No populoso bairro do Grajaú, Jefferson Santiago, fundador e percussionista do Pagode da 27, uma das mais importantes rodas de samba de comunidade de São Paulo, afirma que a preocupação com o vírus existe parcialmente entre os moradores.

“Tem um grupo que tem informação e está respeitando. Tem outro que não se deu conta do que se trata a epidemia. O pessoal fica em bar. A criançada continua jogando bola na quadra”, relata ele, que vive na localidade e depende da música para sobreviver.

Nesses lugares, o boato de pessoas possivelmente infectadas corre solto, mas a confirmação é incerta. “Não conheço ninguém. Mas toda hora tem boatos de que deram entrada no Hospital do Grajaú com sintomas.”

Mas a inquietação maior é com o ganha-pão. “Aqui na periferia as pessoas têm trabalho autônomo, por conta própria. E a economia que gira aqui são de pequenos comércios que estão bem afetados. Antes já se passava dificuldade, agora está pior.”

....................

Traduza para o inglês esta frase do trecho da página: "Nesses lugares, o boato de pessoas possivelmente infectadas corre solto, mas a confirmação é incerta."

Dados fornecidos

....................

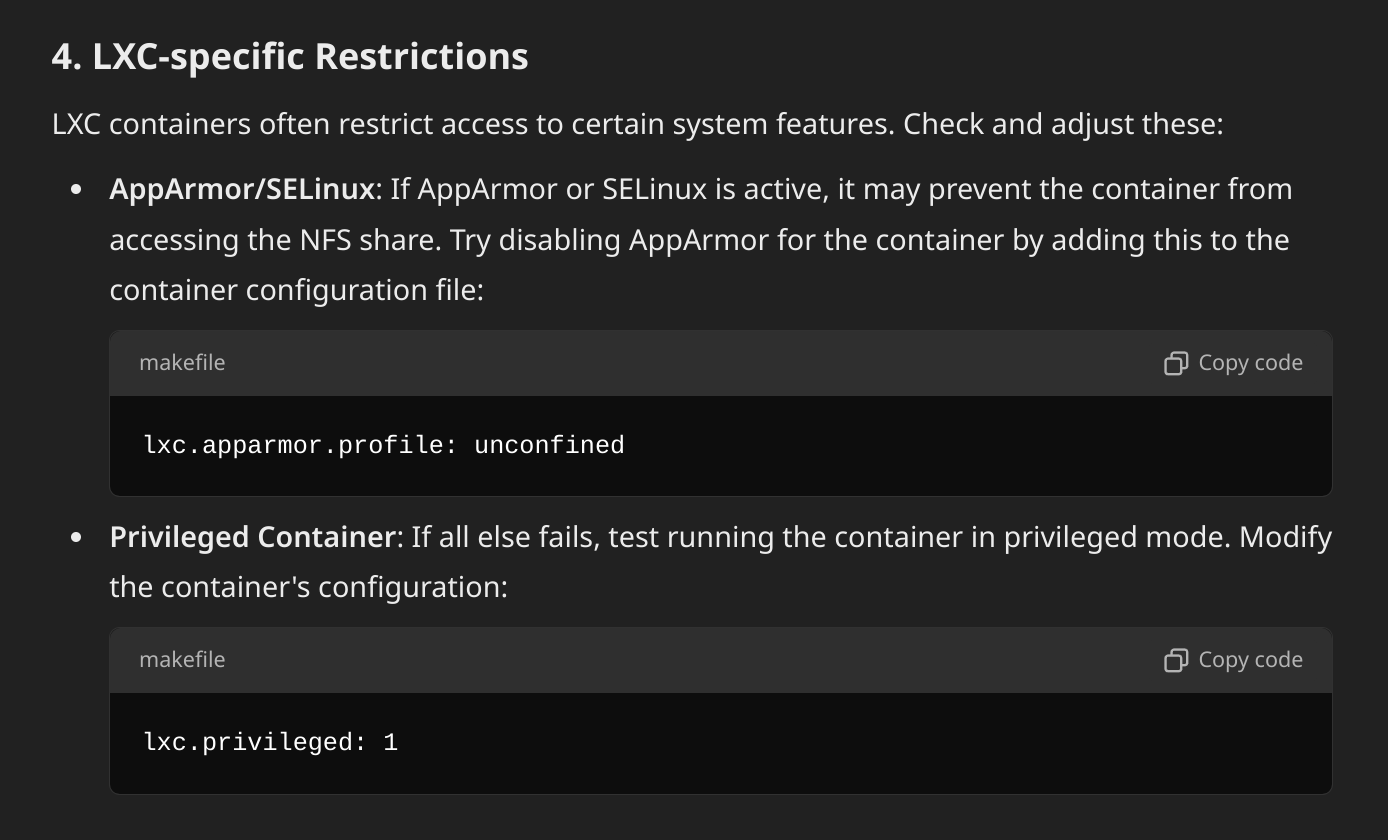Click the text "the container's configuration:"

....................

Resultado abaixo
In these places, rumors of possibly infected people run rampant, but confirmation is uncertain.